The most common copayment structure is three-tiered (72% at retail and 68% at mail-order pharmacies), but of employers with card plans, 5% of all employers and 10% of the largest employers use four or five tiers. Also growing is the use of coinsurance for at least one category of drug, used by more than one-fifth of all respondents and nearly half of the largest firms. Because it makes drug costs transparent, coinsurance supports efforts to promote consumerism, Mercer noted. More than one-fourth (27%) of respondents said that they were likely or very likely to increase copayments and/or coinsurance over the next two years.
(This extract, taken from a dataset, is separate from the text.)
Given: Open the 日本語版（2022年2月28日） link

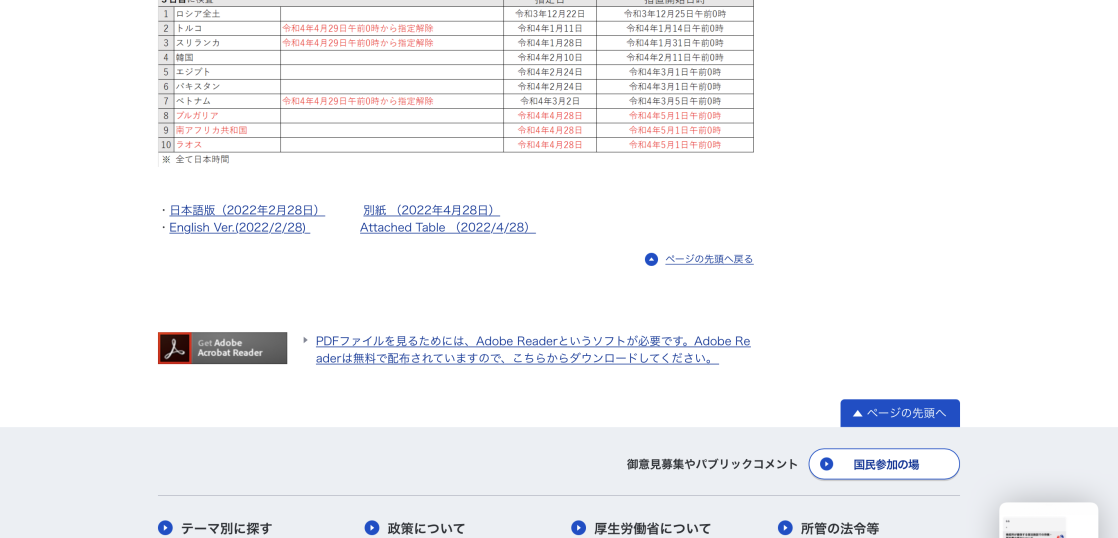Looking at the screenshot, I should pos(246,210).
Three-fourths of all respondents, and 84% of the largest employers, said that they planned to further promote use of generics. Nearly half of the respondents already require members to pay the cost difference between the generic and the brand-name drug, in addition to the generic drug copayment; 29% said that they applied this strategy even if the doctor requested the brand-name drug, and another 9% said that they planned to implement this strategy within the next two years. Nearly two-thirds (64%, up from 48% in 2005) of respondents said that they use targeted communications to members and prescribers to educate them about generic alternatives.
In addition, nearly half of the respondents said that they would seek better management of high-cost specialty/biotechnology drugs. The largest proportion of respondents cover these drugs through the drug plans. More than two-thirds (68%) of the largest employers have reviewed their benefits and limits for such drugs, compared with 45% of all respondents, but another 30% planned to do so in 2008. Nearly three-fifths (57%) said that they already are buying these drugs through the most cost-effective channels, while 28% said that they planned to seek more cost-effective purchasing channels for 2008. Nearly half (49%) said that they have effective clinical case management in place for specialty drugs, and another 15% thought that their clinical case management was not effective.
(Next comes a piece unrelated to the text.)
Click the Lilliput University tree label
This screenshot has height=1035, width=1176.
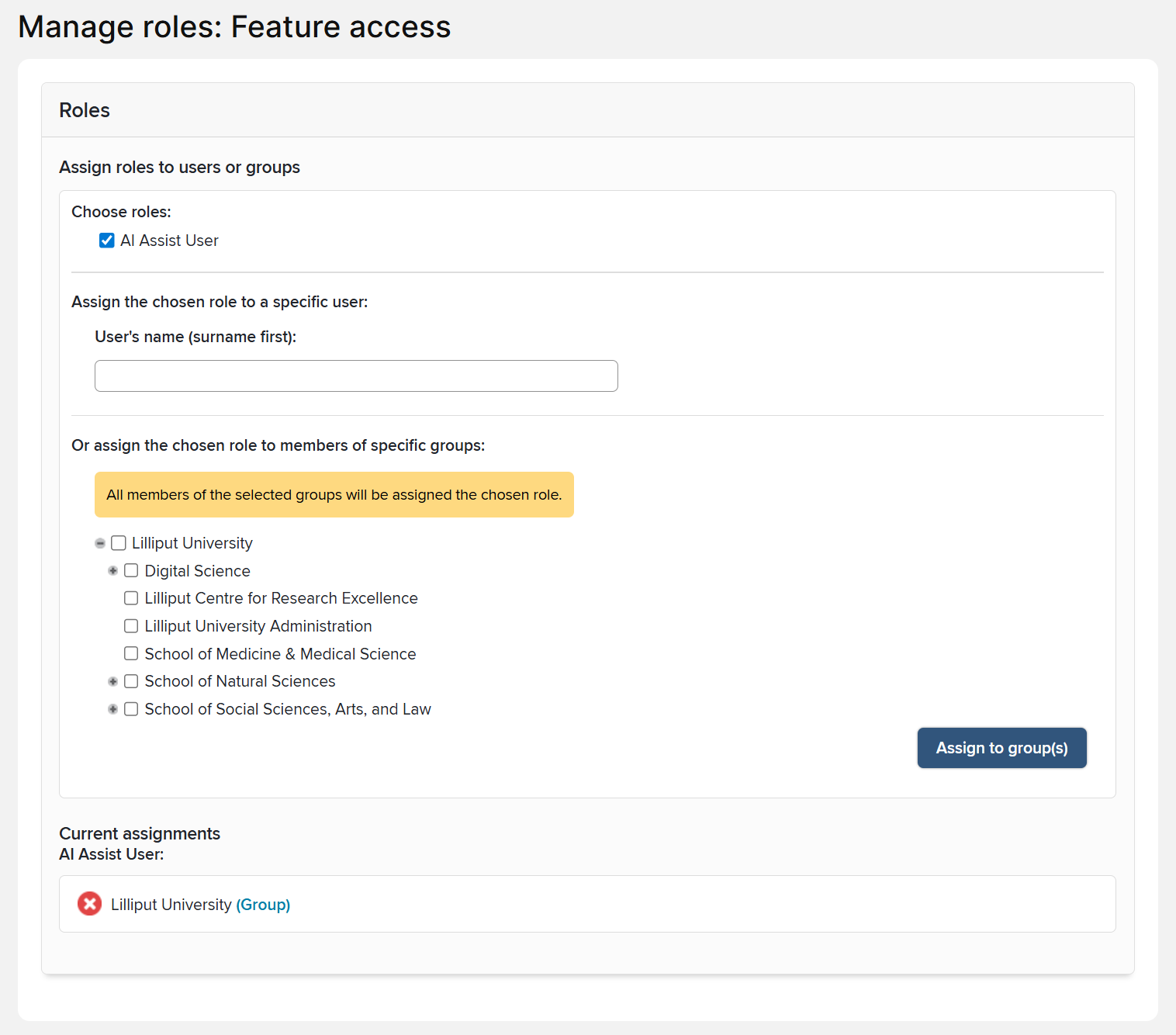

Only 6% of employers use financial incentives for diabetes treatment, but 26% are considering implementing such a program in the future. Approximately one-fourth of employers are considering the same approach for other therapeutic classes used to treat chronic conditions such as high cholesterol, asthma, and high blood pressure. A slightly smaller percentage of employers now waive or reduce copayments for specific classes of drugs, contingent upon the member’s participation in a related disease management program, the Mercer report observed. This incentive most commonly is used by employers for diabetes management (4%), and about one-fourth of all respondents said that they were weighing this approach.
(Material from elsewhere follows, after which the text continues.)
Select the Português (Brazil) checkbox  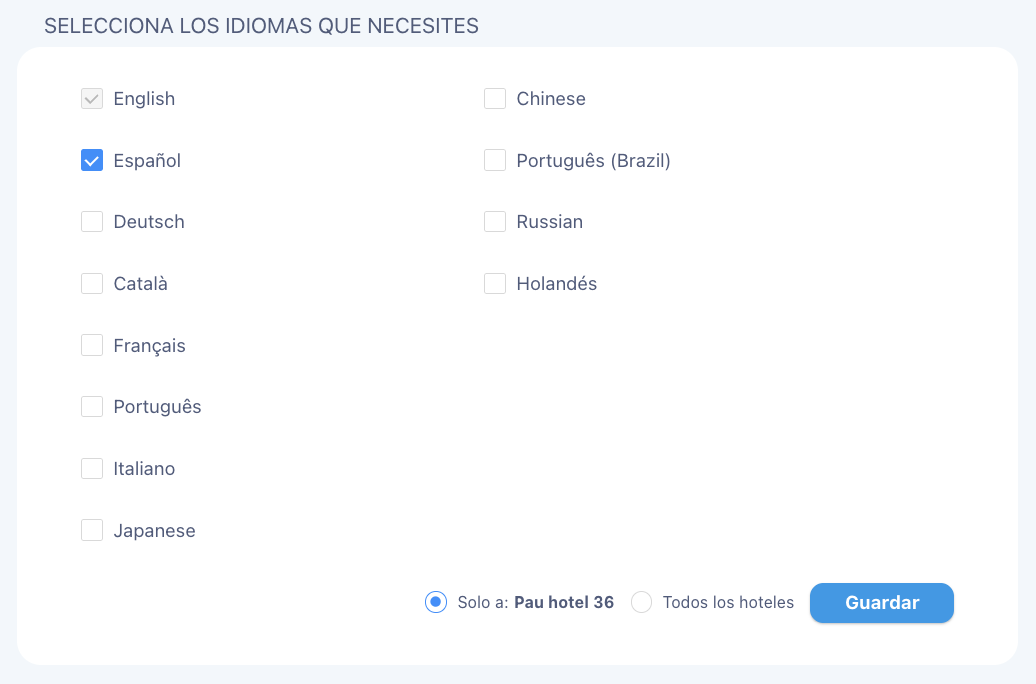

More than three-fourths of the respondents (77%) offer members copayment incentives to obtain their maintenance drugs from the mail-order service pharmacy, while some employers penalize members when they fail to do so—in those circumstances, 6% require additional copayments after a specified number of retail fills, and another 10% will not cover retail fills at all. Another 13% of employers use no mail-order incentives or penalties.